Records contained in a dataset
──────────

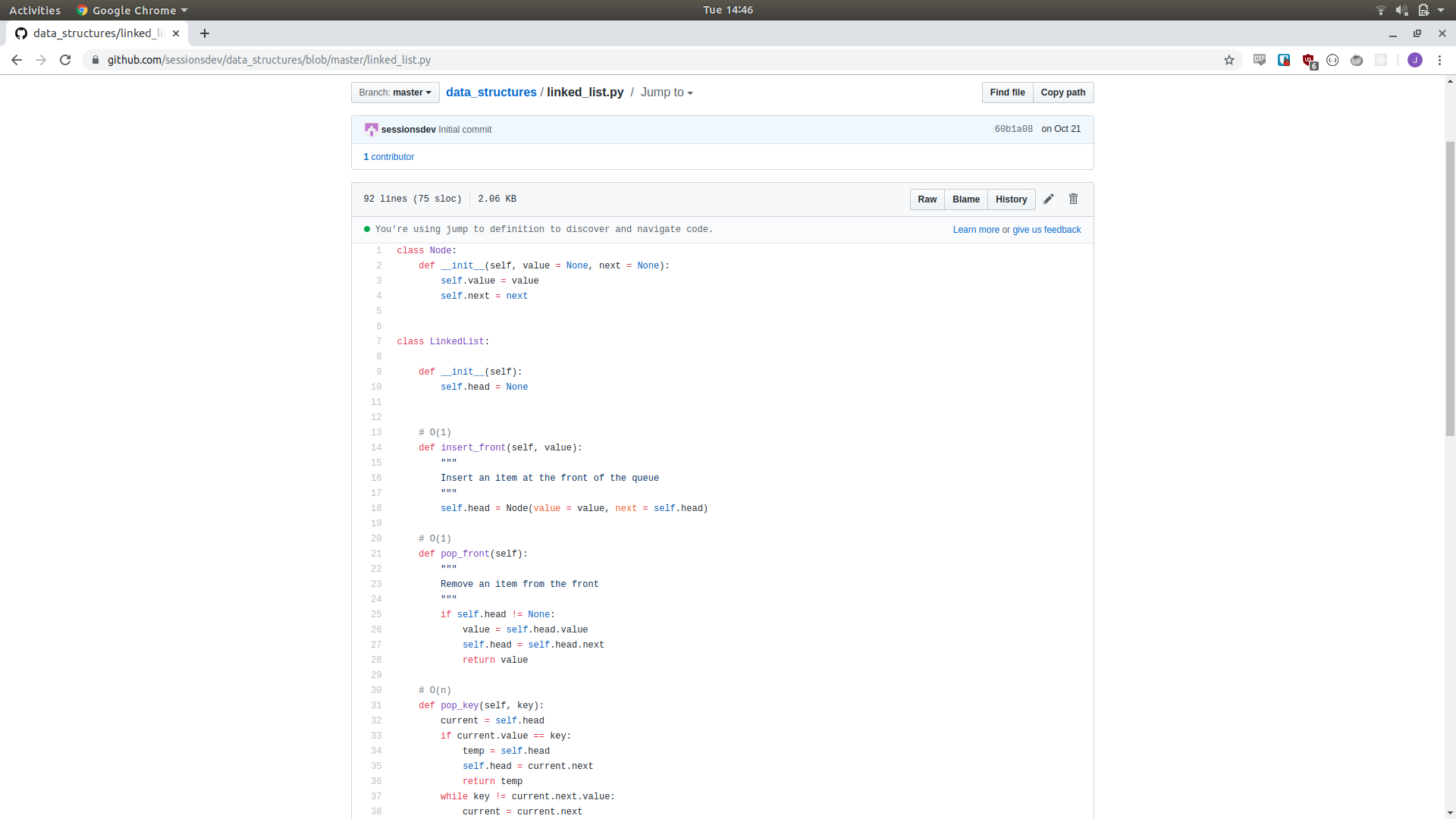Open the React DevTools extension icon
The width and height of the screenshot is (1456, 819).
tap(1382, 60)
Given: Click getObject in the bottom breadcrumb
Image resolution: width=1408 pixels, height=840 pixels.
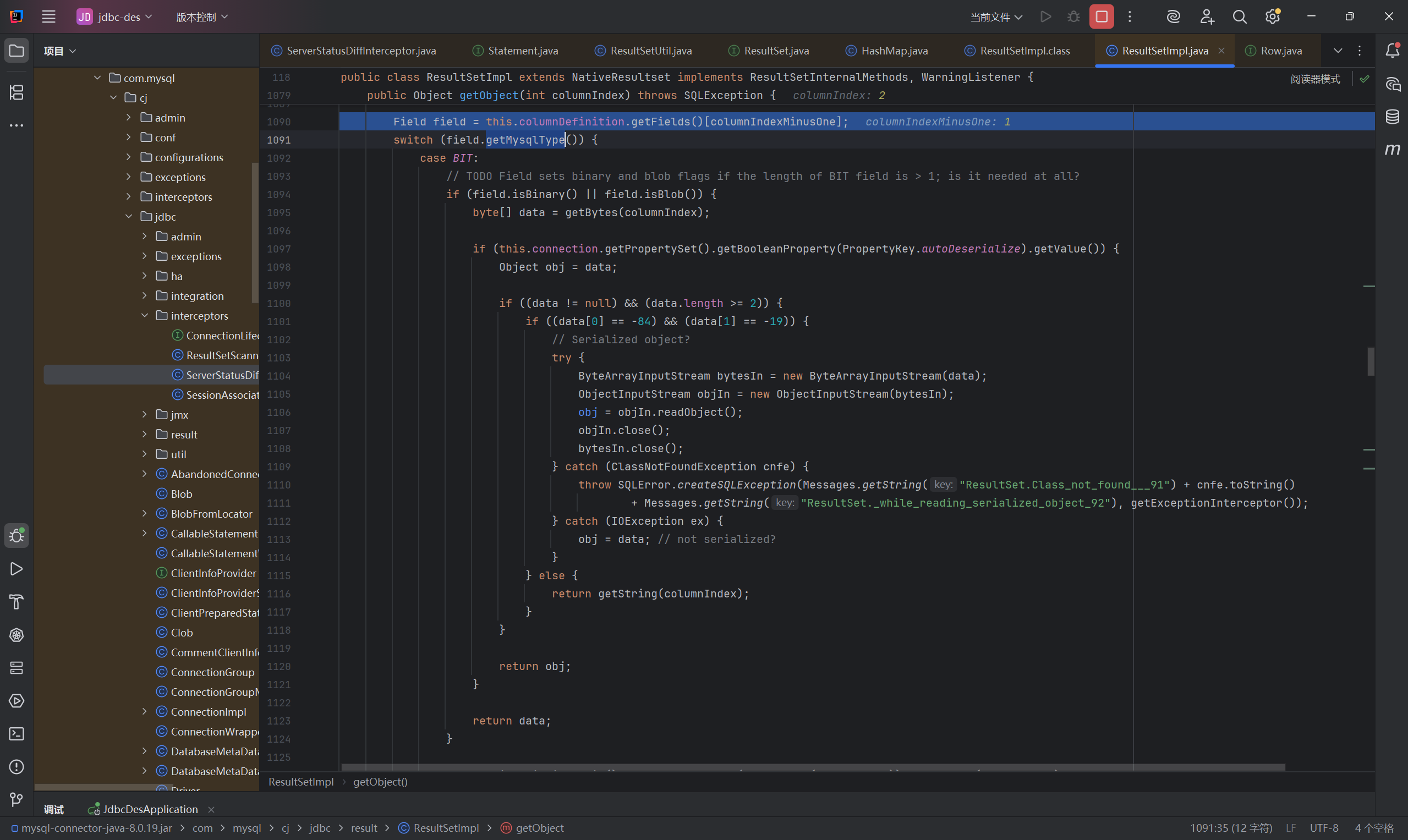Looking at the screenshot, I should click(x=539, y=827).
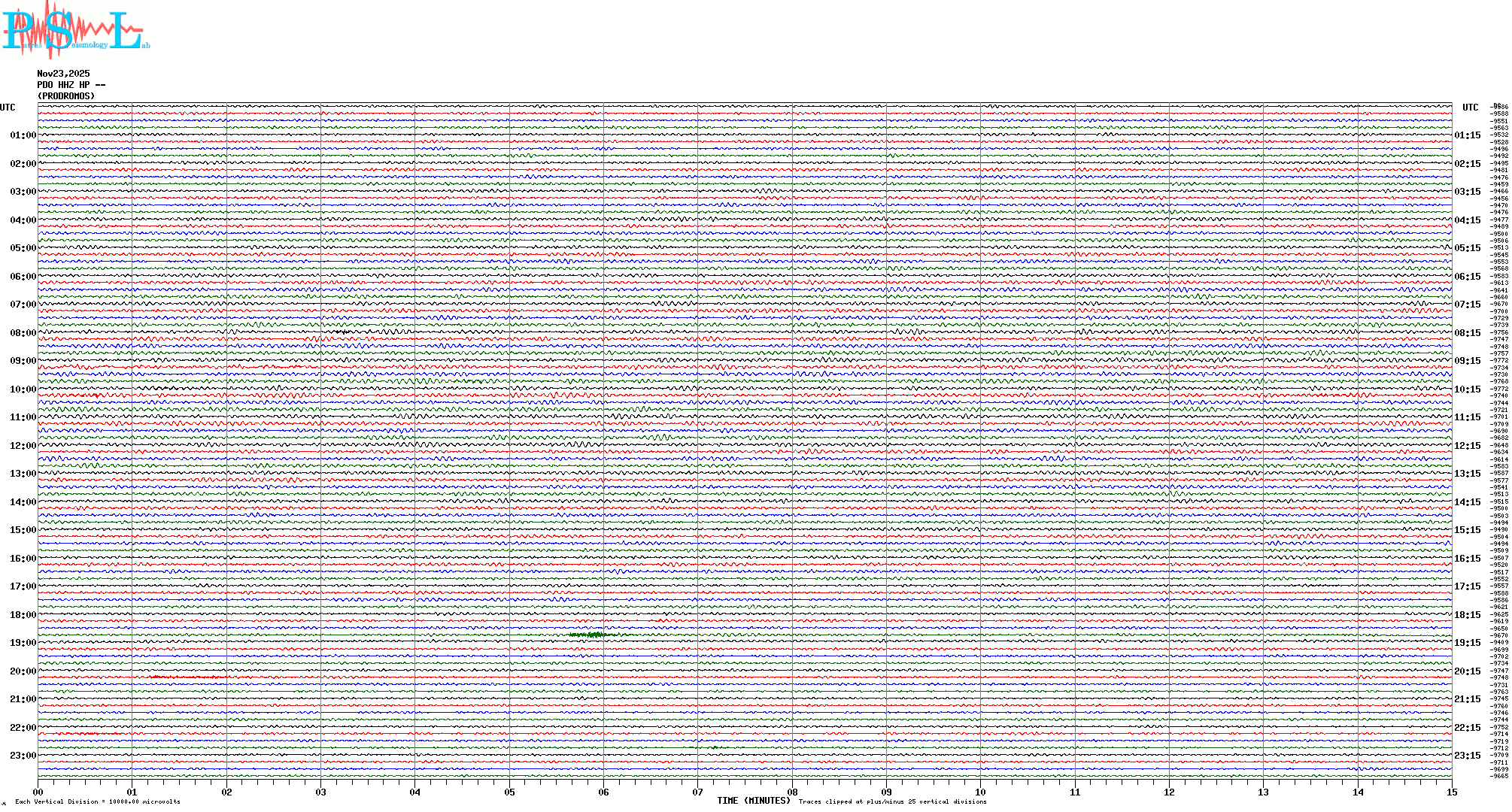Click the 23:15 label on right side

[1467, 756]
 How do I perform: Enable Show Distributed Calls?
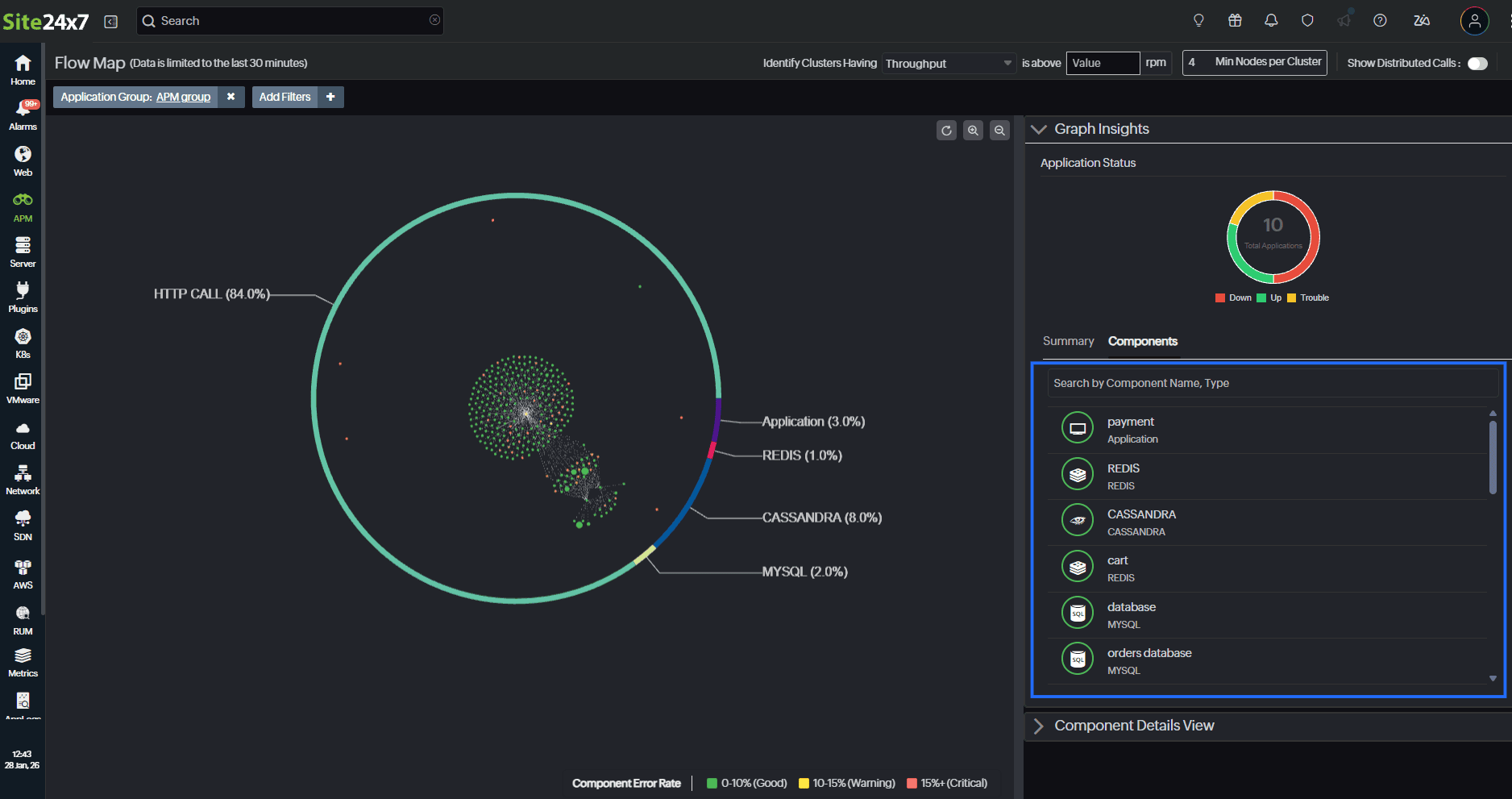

──────────

### What the exercise asks:
Repeat exactly the lines above, starting at the one that contains "Given: Click getObject" and stopping at the last line of the entries, and leave out the pictures.

### Exercise result:
Given: Click getObject in the bottom breadcrumb
Image resolution: width=1408 pixels, height=840 pixels.
Looking at the screenshot, I should click(x=539, y=827).
Click the 23:15 label on right side

[1467, 756]
 How do I perform: Enable Show Distributed Calls?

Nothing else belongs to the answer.